Things don't have to be either physical or psychological - they can be both. While it's tempting to hope that imaging technology can locate all mechanisms at the microcellular level, I'm not sure that everything can be reduced in this way without over-simplifying the interaction between micro and macro systems.
BTW I love the photography!!
Take a look at my blog - www.healthskills.wordpress.com
I knew from the start that that sentence would get me into trouble. ;-)
Pain is no "real" emotion in that it only shares some of the features but not all. Pain is something like the next step in the evolution of emotions.
You can artificially create emotions: just look at the work done by Paul Ekman who studies facial expressions - when his subjects are asked to produce certain expressions they also feel the corresponding emotion.
The brain monitors what happens in the body (interoception) and produces the emotions that fit the state the body is in.
You can re-produce emotions at will so to speak. You can't do that with pain - no matter how hard you try.
That's why there is no way to fake pain - either it's there or it isn't.
That sets it apart from the other emotions.
Thanks so much Matthias. This is just brilliant.
Re your comment "there is no way to fake pain - either it's there or it isn't." There is also no way to fake mirror therapy. It works if you get it right.
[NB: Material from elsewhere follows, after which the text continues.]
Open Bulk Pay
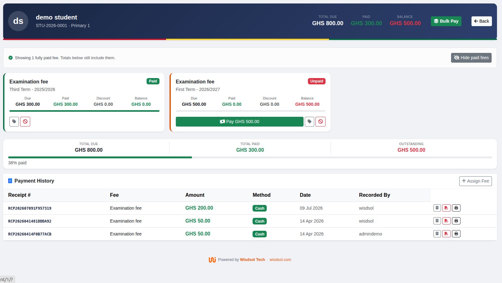This screenshot has width=502, height=283. coord(446,21)
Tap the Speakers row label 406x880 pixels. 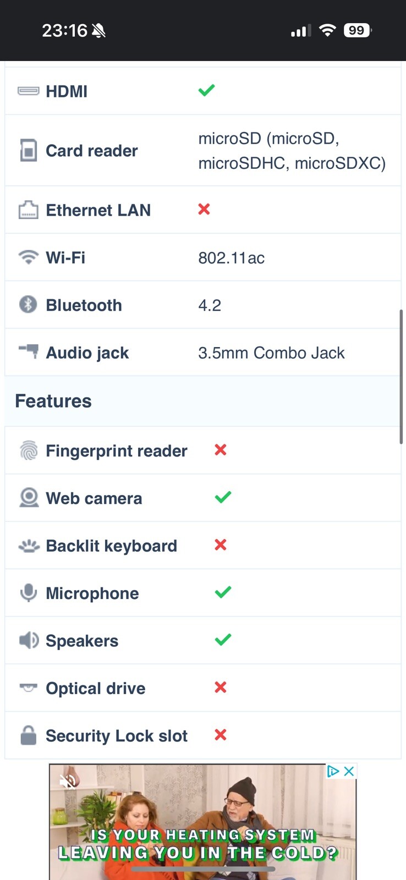(x=82, y=641)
It doesn't work if you don't - plain and simple.
I have posted about your series on mirror therapy on my blog and will pass this link on to some of my News site contacts.
jeisea
http://www.crps-rsd-a-better-life.blogspot.com
I am just curious. Does some cases of chronic pain NEEDS movement or exercise to lower pain. I am thinking terms of peripheral nerve damage or nerves being hypoxic.
Or every pain can be resolved though changes in CNS?
Thanks
Anoop: think of someone who just had a serious trauma - gunshot wound, car accident, .. - they often feel no pain whatsoever.
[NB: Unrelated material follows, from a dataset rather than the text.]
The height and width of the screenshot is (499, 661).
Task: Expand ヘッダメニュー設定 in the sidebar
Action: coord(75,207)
Pain is always in your head - nowhere else.
I'm not saying that exercise and other things aren't necessary - it certainly makes it easier to get rid of the pain - but it's not a necessity per se.
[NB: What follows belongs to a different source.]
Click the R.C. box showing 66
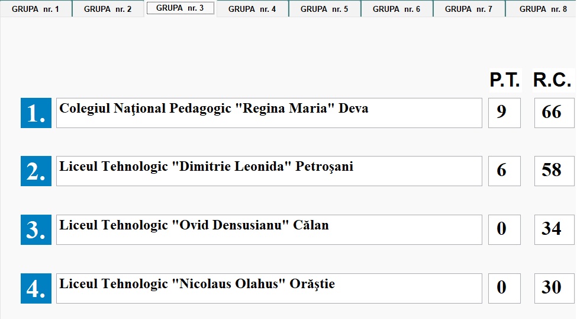Screen dimensions: 577x319 (x=553, y=113)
If we can safely ignore the periphery, what is all the neurodynamc techniques by Shacklock and Butlers working on?
Is it worth even looking at considering they were mainly devoloped to treat an impaied peripheral nervous sytem?
Thanks
About life-long body learning, I will post this link from Go Animal:
http://www.goanimal.com/newsletters/2004/LTP/ltp.html
I blogged about it here:
http://humanantigravitysuit.blogspot.com/2007/07/go-animal.html
I've enjoyed your blog so much that I finally want to leave a quick comment. When I was diagnosed with RSD 2 yrs ago after breaking the wrist of my dominant hand, I had just read the great article about Prof. Ramachandran in The New Yorker. I ran out and made a mirror box with 3 mirrors (since no one had recommended this to me, nor had I seen a mirror box). I put a mirror between the 2 hands, then one facing me and one below the hand, then ran my eyes over them during movement. In 2 weeks my hand went from a giant red club to almost completely normal looking. My therapist bought the box from me. It could be interesting to try this additional eye stimulation of 3 mirrors for acute RSD.
I was diagnosed (and used the mirrors) 4 months after the RSD had begun. I was lucky to be diagnosed within 6 months. Thank you for giving us all of the excellent material on your blog. From your big fan, Colleen
me again - oops, at the risk of boring you to death. A year and a half after achieving normal hand size with mirror therapy, my brain still "saw" my hand as the swollen club. Two days after starting pregabalin treatment, I finally perceived it as it's true size. Interestingly related to your remark about anorexia, I had always needed to stay extra thin to be comfortable in my body, and the pregabalin (now gabapentin - even better) made me perfectly comfortable in my normal body size! I strongly believe that Gabapentin should become first-line treatment for anorexia, in cases with tolerable side effects. Sorry to rave on - love your blog.